The "Magic" Analogy: The Library vs. The Bookshelf

  • Without this system: Every time you switch topics, you have to walk to the library, find the book, read the first 100 pages to remember the plot, and then continue writing.
  • With this system: You keep a bookmark in your pocket. When you switch topics, you just open the book to the bookmark. It's instant.

What Did They Actually Do? (The Technical Bits Simplified)

  1. The "Block Pool": They built a smart filing cabinet that organizes these compressed recipe books by "Agent ID." It keeps them separate so Chef A's notes don't get mixed with Chef B's.
  2. The "Batched" Kitchen: They figured out how to let multiple chefs cook at the same time using the same stove, even though the stove (the computer chip) is small.
  3. The "Cross-Phase" Memory: If a conversation has different "phases" (e.g., Phase 1: Planning, Phase 2: Execution), the system remembers the planning phase without making you re-read it. It just adds the new "Execution" notes to the existing file.

The Results: How Much Faster?

The researchers tested this on three different types of AI models (Gemma, DeepSeek, and Llama) on an Apple M4 Pro chip.

  • The "Cold Start" (No cache): Taking 15 seconds to start a conversation.
  • The "Warm Start" (With this system): Taking 0.5 seconds.
  • The Speedup: In some cases, it was 136 times faster.
  • Capacity: They could fit 4 times more active conversations in the same amount of memory.

The Trade-off: Is the Food Still Good?

When you shrink a book (quantization), does the story change?

  • The Test: They checked if the AI made mistakes or sounded "dumb" after using the compressed books.
  • The Verdict: Almost perfect. The quality dropped by less than 3% (which is barely noticeable to humans). The AI still sounds smart, but it's much faster and fits on your laptop.

Summary

This paper is about teaching your computer to remember things efficiently without needing a supercomputer.

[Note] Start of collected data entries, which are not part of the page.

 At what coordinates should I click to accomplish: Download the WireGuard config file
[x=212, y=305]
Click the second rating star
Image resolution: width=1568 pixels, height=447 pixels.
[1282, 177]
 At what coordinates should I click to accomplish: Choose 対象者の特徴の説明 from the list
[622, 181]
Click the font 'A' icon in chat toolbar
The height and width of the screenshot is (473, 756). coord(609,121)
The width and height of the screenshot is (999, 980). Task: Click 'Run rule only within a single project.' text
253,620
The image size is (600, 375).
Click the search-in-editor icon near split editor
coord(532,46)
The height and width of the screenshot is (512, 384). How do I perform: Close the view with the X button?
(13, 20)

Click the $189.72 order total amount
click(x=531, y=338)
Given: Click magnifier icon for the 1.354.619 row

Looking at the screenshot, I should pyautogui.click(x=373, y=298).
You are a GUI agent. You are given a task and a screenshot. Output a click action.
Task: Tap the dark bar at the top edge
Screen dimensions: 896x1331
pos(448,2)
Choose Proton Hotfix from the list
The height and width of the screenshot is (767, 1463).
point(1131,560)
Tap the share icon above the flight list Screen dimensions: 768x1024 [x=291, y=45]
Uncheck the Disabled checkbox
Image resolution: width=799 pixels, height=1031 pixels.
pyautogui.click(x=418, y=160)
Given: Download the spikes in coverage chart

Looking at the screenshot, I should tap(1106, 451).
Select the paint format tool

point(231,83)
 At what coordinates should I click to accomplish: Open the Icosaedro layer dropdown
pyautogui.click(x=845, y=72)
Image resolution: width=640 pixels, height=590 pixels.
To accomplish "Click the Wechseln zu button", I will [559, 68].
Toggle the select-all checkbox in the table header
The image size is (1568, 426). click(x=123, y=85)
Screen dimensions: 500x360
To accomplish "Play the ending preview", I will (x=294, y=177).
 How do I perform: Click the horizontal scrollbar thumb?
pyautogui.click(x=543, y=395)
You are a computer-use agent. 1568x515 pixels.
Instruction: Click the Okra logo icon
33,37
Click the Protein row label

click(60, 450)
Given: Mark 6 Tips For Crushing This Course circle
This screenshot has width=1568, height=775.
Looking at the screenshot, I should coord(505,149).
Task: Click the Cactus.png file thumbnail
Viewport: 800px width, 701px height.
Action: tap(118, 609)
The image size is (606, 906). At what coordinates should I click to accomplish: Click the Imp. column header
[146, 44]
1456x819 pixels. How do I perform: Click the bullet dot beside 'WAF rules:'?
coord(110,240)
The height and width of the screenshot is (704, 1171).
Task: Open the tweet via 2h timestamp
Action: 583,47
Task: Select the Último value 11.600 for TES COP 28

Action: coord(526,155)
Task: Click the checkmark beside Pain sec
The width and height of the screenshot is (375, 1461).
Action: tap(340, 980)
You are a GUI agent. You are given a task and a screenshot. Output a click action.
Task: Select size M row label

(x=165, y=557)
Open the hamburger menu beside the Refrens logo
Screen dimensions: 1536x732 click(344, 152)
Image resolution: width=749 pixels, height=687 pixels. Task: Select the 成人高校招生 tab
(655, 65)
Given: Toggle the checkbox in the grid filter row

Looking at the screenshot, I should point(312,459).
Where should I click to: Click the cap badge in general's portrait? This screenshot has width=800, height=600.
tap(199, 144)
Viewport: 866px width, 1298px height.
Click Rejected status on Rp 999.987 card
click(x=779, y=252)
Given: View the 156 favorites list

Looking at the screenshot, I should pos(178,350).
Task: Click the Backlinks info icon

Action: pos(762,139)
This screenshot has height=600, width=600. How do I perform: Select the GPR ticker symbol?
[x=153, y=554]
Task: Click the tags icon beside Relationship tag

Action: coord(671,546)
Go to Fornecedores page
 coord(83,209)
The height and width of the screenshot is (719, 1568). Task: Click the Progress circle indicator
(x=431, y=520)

By saving AI "memories" to the hard drive in a compressed format, they turned a slow, painful process of re-learning into a fast, instant retrieval. It's like upgrading from a library where you have to re-read every book from page one, to a library where you just pull a bookmark off the shelf and keep going.

The Bottom Line: You can now run complex, multi-agent AI workflows on your personal laptop with the speed of a data center, keeping your data private and your wallet happy.